The company’s tools will let authorities make well-timed decisions on the prevention of road accidents. If the experts determine that a series of speeding-related accidents are bound to happen in a certain stretch of road, they might choose to lower the speed limit in that area using road signs, speed bumps, or other methods.
“In addition to the software, we also offer a device that helps drivers maintain attention, which has helped us achieve a 30% reduction in the accident rate. This is done using special algorithms that allow the device to work with the driver in order to reduce the risks. This is an invention in the field of engineering psychology. I believe that such devices will one day become part of all automobiles. There are no counterparts to this technology, and we’ve already patented it. We have also been able to use the device in order to prevent tunnel vision, which is a cause of many terrible accidents.

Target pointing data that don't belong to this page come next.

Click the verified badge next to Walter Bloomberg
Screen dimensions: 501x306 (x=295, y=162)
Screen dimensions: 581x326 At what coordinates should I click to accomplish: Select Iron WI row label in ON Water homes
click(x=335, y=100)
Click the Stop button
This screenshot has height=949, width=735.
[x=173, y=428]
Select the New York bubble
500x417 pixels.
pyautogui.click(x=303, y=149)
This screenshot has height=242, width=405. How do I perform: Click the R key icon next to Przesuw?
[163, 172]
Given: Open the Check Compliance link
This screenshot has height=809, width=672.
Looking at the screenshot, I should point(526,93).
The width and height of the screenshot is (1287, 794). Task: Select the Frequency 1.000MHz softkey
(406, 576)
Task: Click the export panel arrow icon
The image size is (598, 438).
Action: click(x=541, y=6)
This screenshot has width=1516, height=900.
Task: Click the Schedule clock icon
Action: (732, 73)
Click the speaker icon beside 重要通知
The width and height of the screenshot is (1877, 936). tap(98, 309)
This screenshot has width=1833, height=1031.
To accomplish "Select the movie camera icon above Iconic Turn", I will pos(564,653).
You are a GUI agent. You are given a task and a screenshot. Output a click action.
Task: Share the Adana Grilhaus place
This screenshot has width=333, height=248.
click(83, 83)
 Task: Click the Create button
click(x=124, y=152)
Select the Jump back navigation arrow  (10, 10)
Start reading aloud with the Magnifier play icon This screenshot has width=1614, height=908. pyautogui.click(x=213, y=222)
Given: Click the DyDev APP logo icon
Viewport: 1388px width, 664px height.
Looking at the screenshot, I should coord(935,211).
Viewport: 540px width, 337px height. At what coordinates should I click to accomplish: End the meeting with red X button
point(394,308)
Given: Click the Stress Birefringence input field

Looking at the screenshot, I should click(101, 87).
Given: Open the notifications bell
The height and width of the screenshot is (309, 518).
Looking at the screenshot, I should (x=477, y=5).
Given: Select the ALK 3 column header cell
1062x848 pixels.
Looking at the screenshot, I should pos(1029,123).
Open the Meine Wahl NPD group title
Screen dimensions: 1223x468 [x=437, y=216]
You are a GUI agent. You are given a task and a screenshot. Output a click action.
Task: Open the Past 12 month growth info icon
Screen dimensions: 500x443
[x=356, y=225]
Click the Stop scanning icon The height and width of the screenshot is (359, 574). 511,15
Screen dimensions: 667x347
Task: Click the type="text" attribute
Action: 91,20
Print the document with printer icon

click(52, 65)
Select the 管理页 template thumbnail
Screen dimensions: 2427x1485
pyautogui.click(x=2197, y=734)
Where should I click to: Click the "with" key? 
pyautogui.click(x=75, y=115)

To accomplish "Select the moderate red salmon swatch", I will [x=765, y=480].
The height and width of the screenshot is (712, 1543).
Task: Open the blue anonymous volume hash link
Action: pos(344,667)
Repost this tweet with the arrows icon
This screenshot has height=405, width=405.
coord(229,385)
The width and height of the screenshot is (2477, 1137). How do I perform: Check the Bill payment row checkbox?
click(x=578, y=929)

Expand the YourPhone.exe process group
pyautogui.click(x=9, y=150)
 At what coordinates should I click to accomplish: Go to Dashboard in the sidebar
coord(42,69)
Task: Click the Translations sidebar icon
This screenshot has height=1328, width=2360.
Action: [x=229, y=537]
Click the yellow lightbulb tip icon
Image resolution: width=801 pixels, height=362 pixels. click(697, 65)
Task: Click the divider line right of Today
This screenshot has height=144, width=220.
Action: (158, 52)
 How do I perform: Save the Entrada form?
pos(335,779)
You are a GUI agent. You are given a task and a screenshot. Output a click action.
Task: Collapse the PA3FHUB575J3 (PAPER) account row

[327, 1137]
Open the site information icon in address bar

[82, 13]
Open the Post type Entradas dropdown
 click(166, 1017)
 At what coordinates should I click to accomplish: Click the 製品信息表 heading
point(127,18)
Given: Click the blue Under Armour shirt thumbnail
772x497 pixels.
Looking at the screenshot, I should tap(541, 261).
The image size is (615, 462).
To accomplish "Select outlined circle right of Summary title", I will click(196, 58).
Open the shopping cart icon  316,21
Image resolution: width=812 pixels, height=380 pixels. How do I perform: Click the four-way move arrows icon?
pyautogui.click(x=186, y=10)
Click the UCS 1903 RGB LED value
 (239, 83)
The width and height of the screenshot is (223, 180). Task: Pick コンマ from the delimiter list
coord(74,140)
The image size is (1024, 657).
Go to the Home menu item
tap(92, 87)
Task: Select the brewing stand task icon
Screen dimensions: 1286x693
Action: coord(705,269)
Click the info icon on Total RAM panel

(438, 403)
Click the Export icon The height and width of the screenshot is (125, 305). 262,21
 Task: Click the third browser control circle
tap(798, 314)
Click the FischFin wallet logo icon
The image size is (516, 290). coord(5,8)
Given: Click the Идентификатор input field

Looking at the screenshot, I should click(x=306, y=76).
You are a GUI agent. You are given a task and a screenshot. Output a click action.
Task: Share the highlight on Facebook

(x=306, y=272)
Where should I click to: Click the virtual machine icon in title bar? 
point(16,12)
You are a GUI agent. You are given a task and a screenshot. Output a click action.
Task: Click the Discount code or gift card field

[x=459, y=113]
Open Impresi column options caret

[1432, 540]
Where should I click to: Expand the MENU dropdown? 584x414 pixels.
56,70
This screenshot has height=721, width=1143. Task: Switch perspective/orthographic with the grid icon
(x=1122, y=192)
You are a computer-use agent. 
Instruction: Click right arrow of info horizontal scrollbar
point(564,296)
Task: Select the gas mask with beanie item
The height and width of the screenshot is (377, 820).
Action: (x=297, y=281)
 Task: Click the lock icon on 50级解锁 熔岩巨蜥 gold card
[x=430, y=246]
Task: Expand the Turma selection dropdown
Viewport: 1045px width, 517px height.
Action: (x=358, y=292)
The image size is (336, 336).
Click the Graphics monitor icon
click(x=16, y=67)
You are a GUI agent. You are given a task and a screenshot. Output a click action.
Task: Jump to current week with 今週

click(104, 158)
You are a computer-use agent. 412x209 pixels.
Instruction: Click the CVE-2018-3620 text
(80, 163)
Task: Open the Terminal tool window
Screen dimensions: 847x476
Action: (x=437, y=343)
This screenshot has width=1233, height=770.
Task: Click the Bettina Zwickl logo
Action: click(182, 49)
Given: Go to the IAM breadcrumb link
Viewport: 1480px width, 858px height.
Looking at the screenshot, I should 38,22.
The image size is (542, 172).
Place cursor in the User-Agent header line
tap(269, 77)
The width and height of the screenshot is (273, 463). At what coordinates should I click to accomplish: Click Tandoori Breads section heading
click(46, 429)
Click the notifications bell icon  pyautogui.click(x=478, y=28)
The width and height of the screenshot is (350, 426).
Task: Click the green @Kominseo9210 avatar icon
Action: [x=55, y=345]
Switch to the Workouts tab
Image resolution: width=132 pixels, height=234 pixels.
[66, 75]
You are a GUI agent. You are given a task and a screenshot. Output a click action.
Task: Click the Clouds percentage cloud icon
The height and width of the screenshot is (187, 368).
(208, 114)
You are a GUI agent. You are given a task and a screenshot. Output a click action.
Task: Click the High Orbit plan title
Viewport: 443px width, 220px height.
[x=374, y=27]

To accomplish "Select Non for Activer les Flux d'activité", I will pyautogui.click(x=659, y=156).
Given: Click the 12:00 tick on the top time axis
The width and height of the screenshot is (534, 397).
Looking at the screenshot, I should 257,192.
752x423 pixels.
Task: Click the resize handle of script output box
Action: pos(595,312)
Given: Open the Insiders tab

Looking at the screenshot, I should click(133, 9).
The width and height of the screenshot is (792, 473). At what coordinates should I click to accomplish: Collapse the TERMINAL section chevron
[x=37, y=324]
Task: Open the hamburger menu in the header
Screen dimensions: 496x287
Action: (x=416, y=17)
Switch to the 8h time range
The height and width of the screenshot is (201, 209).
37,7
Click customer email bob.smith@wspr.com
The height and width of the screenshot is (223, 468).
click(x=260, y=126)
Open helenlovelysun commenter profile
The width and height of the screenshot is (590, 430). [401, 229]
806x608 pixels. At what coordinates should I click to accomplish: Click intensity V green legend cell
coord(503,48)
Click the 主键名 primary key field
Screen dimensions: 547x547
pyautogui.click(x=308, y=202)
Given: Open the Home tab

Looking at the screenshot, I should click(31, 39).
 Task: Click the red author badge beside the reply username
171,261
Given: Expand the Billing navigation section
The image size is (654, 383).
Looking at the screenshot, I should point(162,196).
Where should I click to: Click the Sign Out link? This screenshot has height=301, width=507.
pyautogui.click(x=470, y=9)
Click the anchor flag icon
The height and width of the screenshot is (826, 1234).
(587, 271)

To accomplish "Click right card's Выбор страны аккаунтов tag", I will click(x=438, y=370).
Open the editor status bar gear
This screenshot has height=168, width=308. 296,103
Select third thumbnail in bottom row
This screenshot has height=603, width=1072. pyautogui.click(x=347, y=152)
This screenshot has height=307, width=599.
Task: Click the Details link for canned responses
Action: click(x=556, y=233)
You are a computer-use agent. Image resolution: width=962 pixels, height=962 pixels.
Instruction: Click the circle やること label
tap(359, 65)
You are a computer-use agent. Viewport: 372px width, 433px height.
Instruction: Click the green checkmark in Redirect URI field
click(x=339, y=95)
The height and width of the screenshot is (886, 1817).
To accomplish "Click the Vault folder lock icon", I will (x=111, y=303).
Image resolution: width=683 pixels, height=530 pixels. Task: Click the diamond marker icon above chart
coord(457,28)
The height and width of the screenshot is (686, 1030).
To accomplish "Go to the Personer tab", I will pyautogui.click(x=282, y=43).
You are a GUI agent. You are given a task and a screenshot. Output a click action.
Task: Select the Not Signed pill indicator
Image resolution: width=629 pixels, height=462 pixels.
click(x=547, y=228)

Another achievement of ours is that the drivers take in 100% of all roadside information (signs) instead of the usual 5-10%. These days we have plenty of tools that help drivers stay safe. Our project is much more expansive than it might seem at first. This isn’t just an app that helps you tell who’s at fault in a crash. Our end goal is to make roads safe,” comments Evgeny Tyulkin.
Today, Road Accident Solver and the St. Petersburg University of the Ministry of Internal Affairs are conducting joint research and a pilot launch in St. Petersburg’s Moskovsky District as part of a non-profit agreement. The results of this research will be provided to the Russian Ministry of Internal Affairs, where they will be used to make a decision on the continued integration of such technologies in other regions of Russia.
According to Evgeny Tyulkin, today the project offers the expert community and government authorities with an extensive selection of tools for the investigation and analysis of road accidents. For instance, the project’s experts have recently included a feature that measures a vehicle’s speed at the moment of a frontal collision, as well as another that determines the feasibility of avoiding the collision with a pedestrian. As of today, the software suite includes 28 tools that cover various complex road accident scenarios; all of these tools will be used in the company’s collaboration with Kazakhstan and other partners.